Pope John Paul II meets Mehmet Ali Agca in 1983

Pope John Paul II meets Mehmet Ali Agca in 1983

The man who tried to kill Pope John Paul II in 1981 has been released from prison. Turkish media say he will serve in a military facility and then be taken to a hospital to be assessed for compulsory military service.

Mehmet Ali Agca, 52, left prison after nearly 30 years behind bars where he served 19 years in an Italian prison for shooting the late Pope, and another 10 years in Turkey for the earlier murder of a newspaper editor.
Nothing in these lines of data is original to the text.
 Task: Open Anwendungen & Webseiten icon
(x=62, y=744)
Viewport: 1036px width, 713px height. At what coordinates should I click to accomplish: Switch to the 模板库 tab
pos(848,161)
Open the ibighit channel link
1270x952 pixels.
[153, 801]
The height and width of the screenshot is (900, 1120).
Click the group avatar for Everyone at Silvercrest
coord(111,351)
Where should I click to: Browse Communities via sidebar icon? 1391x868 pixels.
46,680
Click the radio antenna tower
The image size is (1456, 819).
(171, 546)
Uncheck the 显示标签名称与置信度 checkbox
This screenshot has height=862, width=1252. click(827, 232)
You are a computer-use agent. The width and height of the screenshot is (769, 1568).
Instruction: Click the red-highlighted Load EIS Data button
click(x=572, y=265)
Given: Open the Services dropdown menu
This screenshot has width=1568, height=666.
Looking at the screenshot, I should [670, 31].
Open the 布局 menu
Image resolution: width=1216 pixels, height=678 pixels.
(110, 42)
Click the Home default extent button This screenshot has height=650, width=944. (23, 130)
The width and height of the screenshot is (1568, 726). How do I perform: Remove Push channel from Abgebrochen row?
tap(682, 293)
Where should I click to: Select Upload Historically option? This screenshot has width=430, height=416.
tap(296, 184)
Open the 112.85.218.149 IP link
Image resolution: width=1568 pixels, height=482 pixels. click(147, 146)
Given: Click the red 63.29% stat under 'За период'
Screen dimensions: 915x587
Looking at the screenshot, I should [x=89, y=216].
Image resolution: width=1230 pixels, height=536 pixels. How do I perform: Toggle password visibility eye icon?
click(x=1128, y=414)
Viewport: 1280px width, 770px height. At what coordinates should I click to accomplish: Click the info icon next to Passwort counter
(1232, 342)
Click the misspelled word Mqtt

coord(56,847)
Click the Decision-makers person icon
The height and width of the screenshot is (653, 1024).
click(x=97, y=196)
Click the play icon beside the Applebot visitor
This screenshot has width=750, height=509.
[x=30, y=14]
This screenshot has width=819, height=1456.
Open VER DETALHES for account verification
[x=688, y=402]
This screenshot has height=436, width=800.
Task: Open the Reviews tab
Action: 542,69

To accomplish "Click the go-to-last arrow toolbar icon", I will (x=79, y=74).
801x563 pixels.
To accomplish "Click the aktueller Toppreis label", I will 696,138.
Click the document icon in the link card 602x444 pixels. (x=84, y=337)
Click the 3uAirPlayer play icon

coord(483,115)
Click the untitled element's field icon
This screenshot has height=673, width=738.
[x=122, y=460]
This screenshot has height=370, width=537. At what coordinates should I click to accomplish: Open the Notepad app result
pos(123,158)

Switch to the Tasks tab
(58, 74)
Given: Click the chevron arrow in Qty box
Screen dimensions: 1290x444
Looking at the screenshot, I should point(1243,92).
Agca's motives for attempting to kill the Pope remain a mystery, although when he was arrested he said he was acting alone. He was once a member of a Turkish ultra-nationalist group. He had once claimed that he was under the orders of the Bulgarian secret service.
A trial lasting 22 months was held in Rome during the 1980s about the alleged Bulgarian connection. The accused were all acquitted for lack of proof.

In 1983, Pope John Paul who was shot as he was being driven through St Peter's Square in Rome, announced he had forgiven Agca after meeting him.

There have been long-standing questions about the mental health of Agca, based on his frequent outbursts and statements that he was a new messiah.

In a statement issued on his release yesterday, he said: "I proclaim the end of the world. All the world will be destroyed in this century. Every human being will die in this century... I am the Christ eternal."